Networking officials anticipate that the most common research use of Abilene among newly connected institutions will be among distant colleagues and research groups using high-quality, high-speed, interactive videoconferencing. Collaboration exchanges that occur today with some difficulty over the Internet -- or that don't occur at all -- will be experienced with high fidelity over the Internet2 backbone.
Ferris State University will use the superior videoconferencing capacity of Abilene "to do better supervision" of its Michigan College of Optometry students when they are in clinical rotations and residencies on the campus of Michigan State University, says Dale Hobart, manager of instructional technology at Ferris State.

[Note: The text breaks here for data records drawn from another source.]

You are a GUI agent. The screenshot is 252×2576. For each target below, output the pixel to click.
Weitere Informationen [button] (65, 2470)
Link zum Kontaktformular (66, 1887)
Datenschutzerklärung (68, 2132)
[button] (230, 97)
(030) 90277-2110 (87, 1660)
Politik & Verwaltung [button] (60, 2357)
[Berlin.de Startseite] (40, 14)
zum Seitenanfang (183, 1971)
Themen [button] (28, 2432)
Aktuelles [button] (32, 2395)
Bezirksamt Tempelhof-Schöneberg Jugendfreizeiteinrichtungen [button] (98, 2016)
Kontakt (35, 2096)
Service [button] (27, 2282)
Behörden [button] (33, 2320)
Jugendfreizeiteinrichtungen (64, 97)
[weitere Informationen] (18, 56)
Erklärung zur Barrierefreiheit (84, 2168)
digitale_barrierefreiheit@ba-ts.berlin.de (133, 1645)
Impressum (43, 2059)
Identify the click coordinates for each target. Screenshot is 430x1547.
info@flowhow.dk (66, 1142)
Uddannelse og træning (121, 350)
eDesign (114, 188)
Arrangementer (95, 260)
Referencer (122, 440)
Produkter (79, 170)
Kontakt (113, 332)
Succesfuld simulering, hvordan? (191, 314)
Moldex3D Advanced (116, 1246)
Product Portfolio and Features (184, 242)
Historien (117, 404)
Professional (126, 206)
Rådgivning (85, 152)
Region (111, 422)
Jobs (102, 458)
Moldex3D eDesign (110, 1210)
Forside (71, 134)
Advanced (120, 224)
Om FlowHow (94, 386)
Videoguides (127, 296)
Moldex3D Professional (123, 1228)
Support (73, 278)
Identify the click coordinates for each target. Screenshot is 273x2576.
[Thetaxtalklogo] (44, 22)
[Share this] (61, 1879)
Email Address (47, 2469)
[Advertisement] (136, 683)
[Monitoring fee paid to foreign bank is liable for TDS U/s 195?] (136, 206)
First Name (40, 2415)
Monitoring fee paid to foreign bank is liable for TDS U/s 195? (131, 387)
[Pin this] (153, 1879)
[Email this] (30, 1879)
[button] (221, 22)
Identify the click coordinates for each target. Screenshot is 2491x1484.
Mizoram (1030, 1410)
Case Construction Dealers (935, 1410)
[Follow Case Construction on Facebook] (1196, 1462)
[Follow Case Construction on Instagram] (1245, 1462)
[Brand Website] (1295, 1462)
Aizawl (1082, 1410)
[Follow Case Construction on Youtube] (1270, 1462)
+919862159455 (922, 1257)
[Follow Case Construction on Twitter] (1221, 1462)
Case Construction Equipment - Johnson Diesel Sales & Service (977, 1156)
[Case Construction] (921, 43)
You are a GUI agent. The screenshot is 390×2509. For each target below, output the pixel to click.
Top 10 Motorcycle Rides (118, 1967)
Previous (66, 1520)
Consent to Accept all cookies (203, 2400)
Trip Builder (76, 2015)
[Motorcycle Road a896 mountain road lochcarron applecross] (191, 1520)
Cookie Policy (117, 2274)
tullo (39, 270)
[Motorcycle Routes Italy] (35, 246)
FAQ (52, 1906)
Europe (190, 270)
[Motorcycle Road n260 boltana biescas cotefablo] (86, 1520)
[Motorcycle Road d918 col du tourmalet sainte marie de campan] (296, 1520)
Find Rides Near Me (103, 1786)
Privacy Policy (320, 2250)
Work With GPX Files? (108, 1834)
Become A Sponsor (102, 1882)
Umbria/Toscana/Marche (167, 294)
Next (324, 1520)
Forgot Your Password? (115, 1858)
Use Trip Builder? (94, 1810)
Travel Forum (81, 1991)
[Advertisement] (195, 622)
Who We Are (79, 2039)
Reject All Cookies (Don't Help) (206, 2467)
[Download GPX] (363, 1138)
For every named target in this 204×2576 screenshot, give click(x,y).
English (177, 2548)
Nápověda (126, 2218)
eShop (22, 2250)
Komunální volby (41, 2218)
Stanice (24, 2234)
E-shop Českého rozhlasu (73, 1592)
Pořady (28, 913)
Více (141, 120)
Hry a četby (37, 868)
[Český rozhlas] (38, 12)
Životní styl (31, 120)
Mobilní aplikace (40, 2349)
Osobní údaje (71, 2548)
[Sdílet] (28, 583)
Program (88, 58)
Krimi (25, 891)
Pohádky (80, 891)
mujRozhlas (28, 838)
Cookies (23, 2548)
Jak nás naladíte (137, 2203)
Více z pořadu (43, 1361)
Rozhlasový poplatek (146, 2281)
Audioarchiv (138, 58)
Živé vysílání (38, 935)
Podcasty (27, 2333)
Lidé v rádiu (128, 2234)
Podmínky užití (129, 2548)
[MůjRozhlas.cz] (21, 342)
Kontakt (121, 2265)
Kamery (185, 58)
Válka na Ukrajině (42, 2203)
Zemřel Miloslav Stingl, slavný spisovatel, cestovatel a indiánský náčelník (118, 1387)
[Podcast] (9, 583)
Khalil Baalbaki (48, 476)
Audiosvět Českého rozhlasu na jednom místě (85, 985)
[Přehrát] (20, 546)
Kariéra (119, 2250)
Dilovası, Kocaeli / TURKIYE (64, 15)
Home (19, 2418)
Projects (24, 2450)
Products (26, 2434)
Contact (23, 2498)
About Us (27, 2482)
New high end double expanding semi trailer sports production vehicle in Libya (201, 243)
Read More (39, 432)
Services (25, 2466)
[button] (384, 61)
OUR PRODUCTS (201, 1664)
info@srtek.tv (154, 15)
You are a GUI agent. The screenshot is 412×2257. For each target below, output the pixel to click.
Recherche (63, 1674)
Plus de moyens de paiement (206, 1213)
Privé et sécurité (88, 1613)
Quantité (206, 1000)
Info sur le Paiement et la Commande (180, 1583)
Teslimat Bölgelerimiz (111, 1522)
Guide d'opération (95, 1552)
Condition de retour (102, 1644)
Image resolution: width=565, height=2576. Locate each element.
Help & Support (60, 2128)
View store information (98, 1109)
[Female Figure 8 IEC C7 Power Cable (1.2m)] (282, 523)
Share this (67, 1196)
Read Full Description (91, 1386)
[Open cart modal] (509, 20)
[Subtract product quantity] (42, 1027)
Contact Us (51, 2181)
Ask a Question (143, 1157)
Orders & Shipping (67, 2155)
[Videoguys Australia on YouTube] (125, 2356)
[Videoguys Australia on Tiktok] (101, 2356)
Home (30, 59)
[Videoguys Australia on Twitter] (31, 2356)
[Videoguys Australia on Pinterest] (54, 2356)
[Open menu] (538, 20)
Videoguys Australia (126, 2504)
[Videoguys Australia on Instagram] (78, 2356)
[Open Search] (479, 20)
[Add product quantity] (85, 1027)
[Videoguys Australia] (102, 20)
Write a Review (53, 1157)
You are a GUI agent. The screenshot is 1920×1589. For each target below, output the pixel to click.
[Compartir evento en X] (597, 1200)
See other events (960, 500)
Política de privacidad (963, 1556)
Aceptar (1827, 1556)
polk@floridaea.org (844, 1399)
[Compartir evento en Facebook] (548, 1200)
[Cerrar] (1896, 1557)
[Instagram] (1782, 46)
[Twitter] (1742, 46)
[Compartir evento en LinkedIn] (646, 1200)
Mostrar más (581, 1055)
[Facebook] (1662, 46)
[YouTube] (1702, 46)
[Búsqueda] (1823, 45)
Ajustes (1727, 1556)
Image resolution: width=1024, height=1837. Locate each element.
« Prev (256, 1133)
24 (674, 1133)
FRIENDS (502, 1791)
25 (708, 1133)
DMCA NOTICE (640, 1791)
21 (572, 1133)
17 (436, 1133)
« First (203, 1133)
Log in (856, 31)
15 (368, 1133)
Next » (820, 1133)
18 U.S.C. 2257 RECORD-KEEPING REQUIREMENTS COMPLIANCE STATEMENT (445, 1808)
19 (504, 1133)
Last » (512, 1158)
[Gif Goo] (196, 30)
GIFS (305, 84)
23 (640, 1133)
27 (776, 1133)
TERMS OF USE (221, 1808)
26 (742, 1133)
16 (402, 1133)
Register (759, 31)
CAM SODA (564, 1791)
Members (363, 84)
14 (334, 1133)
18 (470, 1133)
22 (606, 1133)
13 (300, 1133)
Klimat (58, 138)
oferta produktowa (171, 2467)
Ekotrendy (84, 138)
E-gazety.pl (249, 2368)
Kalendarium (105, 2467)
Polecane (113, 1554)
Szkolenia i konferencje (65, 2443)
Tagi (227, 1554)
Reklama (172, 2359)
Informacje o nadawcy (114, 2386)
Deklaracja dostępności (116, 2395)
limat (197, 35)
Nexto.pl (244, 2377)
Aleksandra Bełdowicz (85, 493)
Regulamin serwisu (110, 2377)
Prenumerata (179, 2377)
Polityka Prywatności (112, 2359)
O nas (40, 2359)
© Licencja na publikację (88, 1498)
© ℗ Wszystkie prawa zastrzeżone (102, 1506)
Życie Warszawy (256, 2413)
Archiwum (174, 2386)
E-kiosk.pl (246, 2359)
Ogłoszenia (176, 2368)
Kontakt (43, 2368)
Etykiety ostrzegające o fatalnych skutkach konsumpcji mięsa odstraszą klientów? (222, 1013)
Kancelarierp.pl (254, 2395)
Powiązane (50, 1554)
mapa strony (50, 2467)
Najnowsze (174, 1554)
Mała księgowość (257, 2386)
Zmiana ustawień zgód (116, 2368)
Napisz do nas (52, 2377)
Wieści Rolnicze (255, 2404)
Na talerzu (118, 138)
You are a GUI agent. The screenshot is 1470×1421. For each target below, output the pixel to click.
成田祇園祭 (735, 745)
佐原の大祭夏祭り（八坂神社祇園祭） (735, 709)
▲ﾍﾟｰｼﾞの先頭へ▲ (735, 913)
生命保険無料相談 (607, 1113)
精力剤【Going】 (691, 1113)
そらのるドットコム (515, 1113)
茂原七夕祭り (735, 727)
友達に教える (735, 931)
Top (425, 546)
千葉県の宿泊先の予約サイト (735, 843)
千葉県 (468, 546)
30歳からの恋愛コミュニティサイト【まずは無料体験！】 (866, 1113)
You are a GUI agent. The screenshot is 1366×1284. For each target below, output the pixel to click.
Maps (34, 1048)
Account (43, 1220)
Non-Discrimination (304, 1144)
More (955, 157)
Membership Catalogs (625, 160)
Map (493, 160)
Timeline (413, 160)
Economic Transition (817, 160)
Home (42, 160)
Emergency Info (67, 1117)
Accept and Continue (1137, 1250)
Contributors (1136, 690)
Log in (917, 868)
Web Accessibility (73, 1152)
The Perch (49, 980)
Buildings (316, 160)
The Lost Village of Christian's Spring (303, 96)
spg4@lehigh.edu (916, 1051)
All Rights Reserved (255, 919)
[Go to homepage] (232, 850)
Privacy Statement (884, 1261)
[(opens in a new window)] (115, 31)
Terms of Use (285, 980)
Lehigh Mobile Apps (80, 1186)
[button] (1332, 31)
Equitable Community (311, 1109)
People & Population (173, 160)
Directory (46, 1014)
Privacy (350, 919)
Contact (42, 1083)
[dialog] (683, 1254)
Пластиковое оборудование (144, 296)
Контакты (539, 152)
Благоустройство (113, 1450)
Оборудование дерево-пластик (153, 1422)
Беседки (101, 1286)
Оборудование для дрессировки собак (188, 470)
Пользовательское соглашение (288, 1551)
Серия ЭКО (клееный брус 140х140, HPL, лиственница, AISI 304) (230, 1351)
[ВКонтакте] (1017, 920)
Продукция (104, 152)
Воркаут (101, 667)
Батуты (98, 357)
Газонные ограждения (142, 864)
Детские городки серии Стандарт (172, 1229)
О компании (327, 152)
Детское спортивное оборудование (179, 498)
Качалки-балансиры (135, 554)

Michigan State is a regular institutional member of Internet2.
Activities that move from the much-slower commercial Internet to Abilene will benefit considerably. Two such activities are the University of California System's advanced-placement distance-education program and CalState Teach, an online teacher-certification program offered by California State University. "With more network capacity and wider potential distribution, those resources will be used more extensively," says Mr. West, of CENIC.
An Internet2 educational committee has formed to collaborate with educators about advanced network technologies, curricula, and policies. "We need to understand which Internet2 technologies add value and are relevant to the broader education community, and which ones may not be," says Louis B. Fox, the vice provost for educational partnerships and learning technologies at the University of Washington at Seattle, who is one of the leaders of the committee.
The Rhode Island School for the Deaf and the Governor Baxter School for the Deaf in Maine are beginning discussions about the use of Internet2 videoconferencing technologies, says George Loftus, executive director of the Ocean State Higher Education, Economic Development & Administrative Network, in Rhode Island. "I have this little dream in the back of my head," he says, "about setting up national deaf debates where deaf students from high schools around the country could be part of a debate team, because the technology's now there to allow them to communicate."
Ms. Burns, of Internet2, describes current members' "if you build it, they will come" way of thinking. "We're looking for that kind of wave coming out of the community colleges and the master's and baccalaureate institutions of higher education," she says, as Abilene becomes a new field of dreams.